[Start of section]

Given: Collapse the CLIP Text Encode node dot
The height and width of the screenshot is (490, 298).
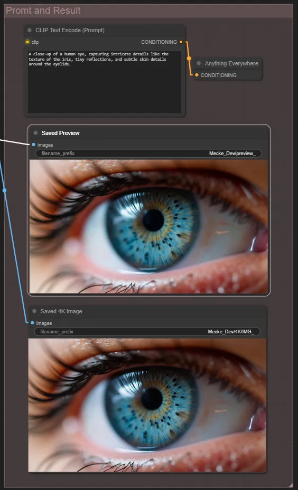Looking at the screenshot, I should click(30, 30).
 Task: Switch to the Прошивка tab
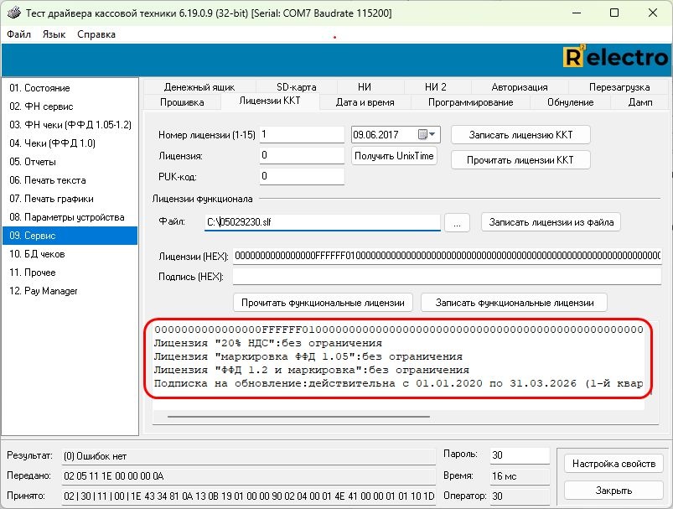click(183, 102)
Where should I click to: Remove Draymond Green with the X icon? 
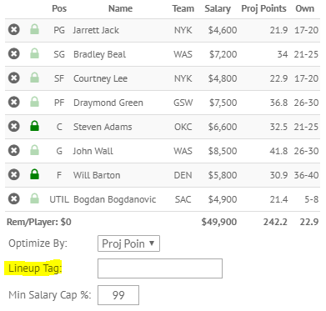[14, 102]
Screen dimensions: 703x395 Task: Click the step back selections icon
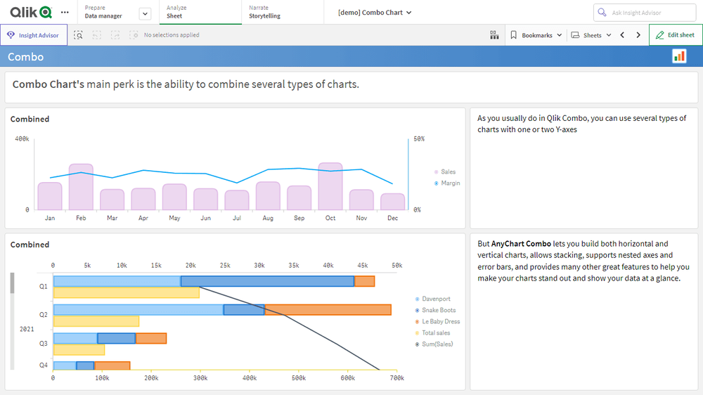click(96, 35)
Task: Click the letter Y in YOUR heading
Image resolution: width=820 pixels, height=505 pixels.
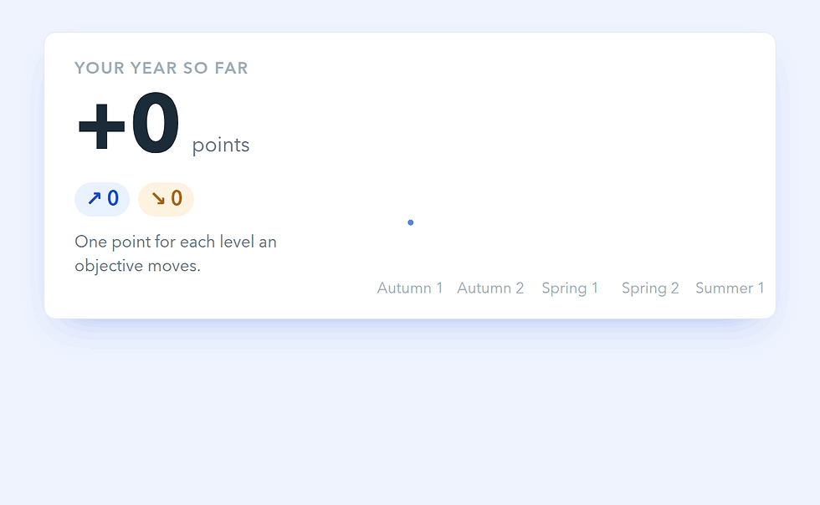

[End of section]
[Start of section]

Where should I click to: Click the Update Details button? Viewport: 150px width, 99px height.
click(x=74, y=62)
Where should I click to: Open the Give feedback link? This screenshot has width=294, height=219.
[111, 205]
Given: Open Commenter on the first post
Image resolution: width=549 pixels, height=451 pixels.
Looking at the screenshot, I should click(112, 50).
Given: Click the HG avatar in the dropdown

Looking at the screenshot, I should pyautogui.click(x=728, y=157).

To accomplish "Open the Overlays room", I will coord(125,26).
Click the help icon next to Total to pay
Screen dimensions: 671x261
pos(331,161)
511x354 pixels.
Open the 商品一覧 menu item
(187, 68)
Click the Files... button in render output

[End of section]
[Start of section]

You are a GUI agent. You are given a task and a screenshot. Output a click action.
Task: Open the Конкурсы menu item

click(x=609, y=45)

[End of section]

### Activity
Each line from the one that contains "The height and" down to the one that contains "Image resolution: width=820" is to be returned exactly as it stands above, both ends included, with pictures removed.

### Reply to the task
The height and width of the screenshot is (490, 298).
Looking at the screenshot, I should click(30, 30).
 Task: Switch to the Прошивка tab
click(183, 102)
Where should I click to: Remove Draymond Green with the X icon? 
[14, 102]
Screen dimensions: 703x395 Task: Click the step back selections icon
click(96, 35)
Task: Click the letter Y in YOUR heading
Image resolution: width=820 pixels, height=505 pixels.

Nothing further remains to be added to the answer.